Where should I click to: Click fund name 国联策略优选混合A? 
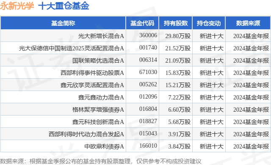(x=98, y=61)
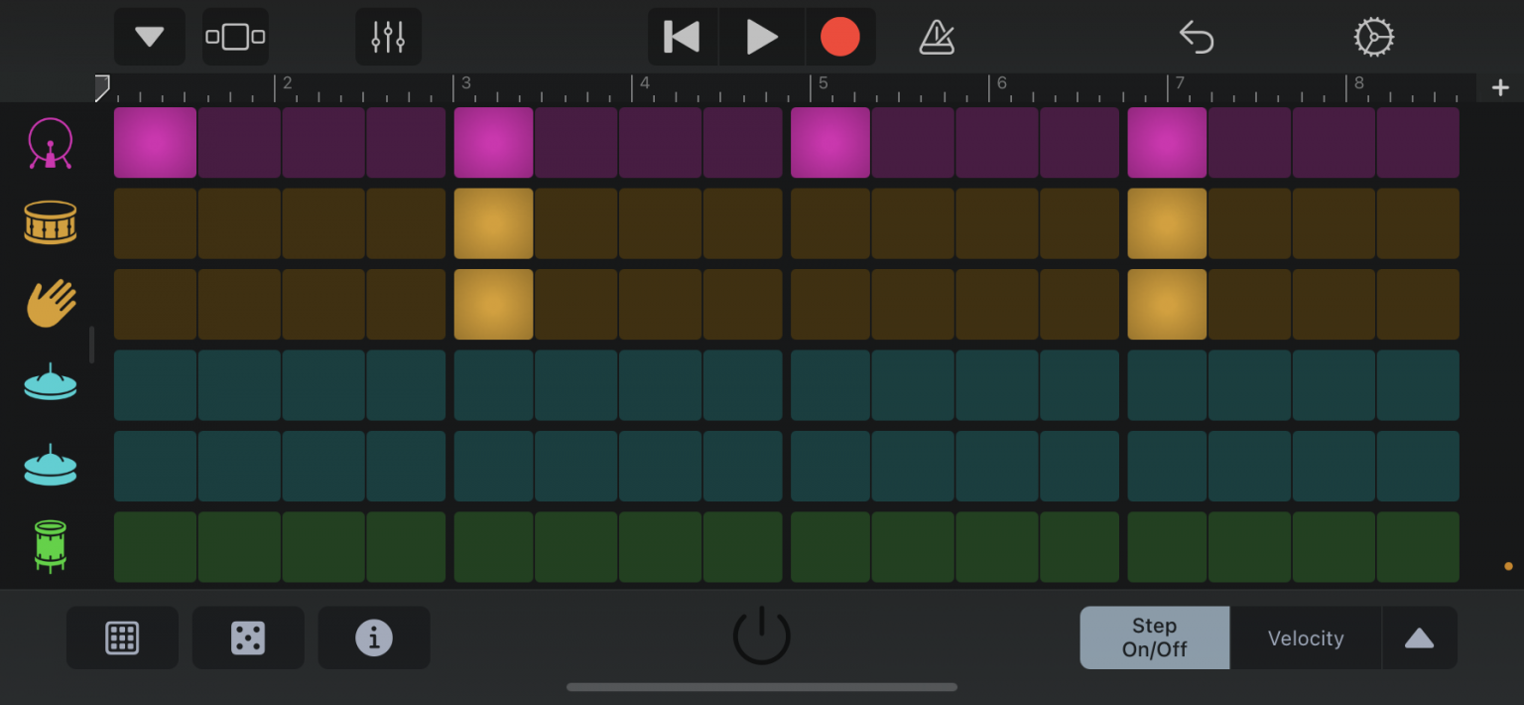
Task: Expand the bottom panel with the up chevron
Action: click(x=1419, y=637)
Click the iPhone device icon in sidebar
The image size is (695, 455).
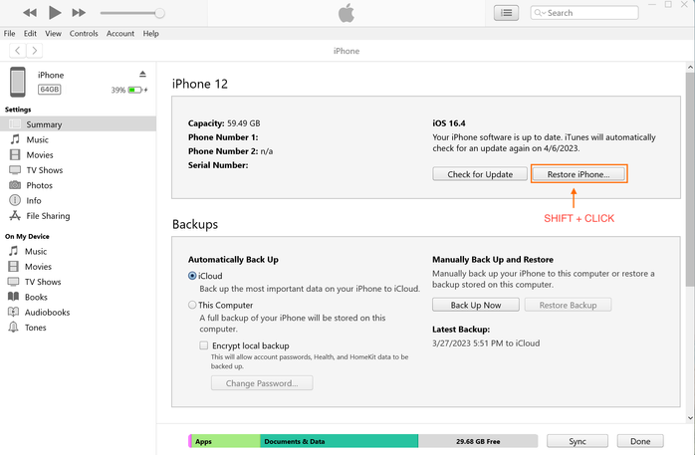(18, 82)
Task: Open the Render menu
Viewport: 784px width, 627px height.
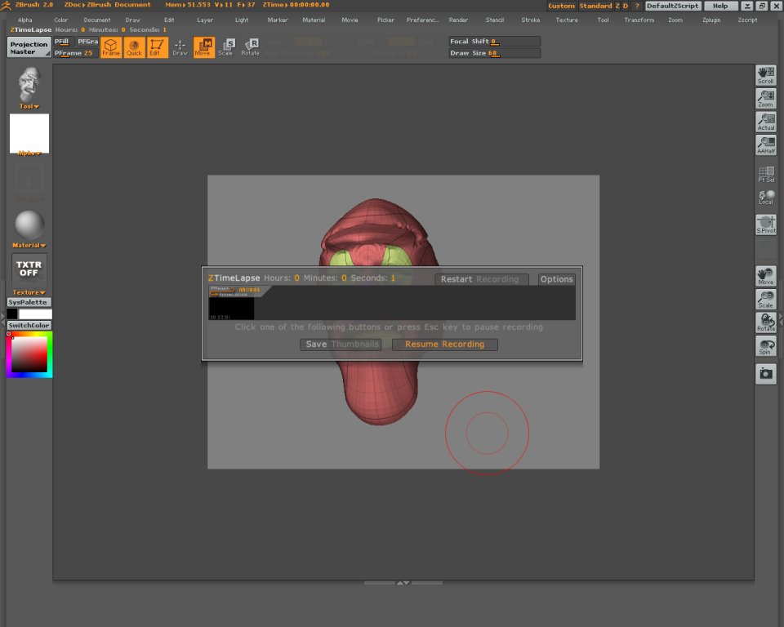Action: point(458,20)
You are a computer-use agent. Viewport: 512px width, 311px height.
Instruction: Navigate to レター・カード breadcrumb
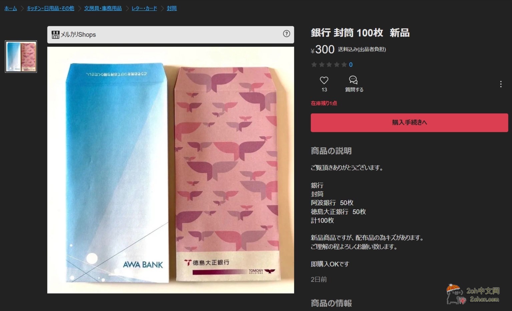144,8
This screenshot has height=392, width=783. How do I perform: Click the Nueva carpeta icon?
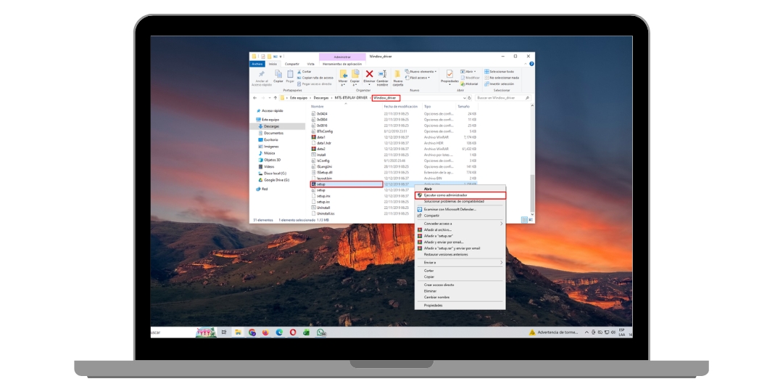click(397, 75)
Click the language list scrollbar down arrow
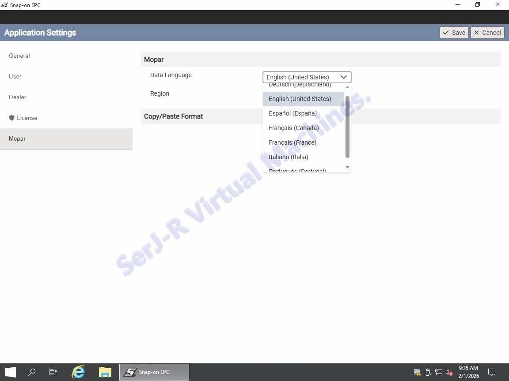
* * *
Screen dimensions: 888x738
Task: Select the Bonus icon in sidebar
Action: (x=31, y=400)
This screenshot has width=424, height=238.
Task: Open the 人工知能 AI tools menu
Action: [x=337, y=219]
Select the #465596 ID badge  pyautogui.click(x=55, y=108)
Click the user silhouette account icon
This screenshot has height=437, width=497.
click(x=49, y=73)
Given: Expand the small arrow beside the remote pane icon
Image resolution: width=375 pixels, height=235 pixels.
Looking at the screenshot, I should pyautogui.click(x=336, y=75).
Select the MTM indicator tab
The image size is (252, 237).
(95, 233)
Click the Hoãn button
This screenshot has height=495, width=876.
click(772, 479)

Task to carry out: Write out exactly the run of lines above that starts at the line containing "Click the iPhone device icon in sidebar" and ends at the line containing "Click the language list scrollbar down arrow". Include both, and leave the pictures out.

Exercise response:
Click the iPhone device icon in sidebar
The image size is (695, 455).
(18, 82)
Task: Open the Render menu
Viewport: 784px width, 627px height.
Action: point(458,20)
You are a computer-use agent. Viewport: 512px width, 311px height.
Instruction: Navigate to レター・カード breadcrumb
144,8
This screenshot has height=392, width=783. How do I perform: Click the Nueva carpeta icon?
click(397, 75)
Click the language list scrollbar down arrow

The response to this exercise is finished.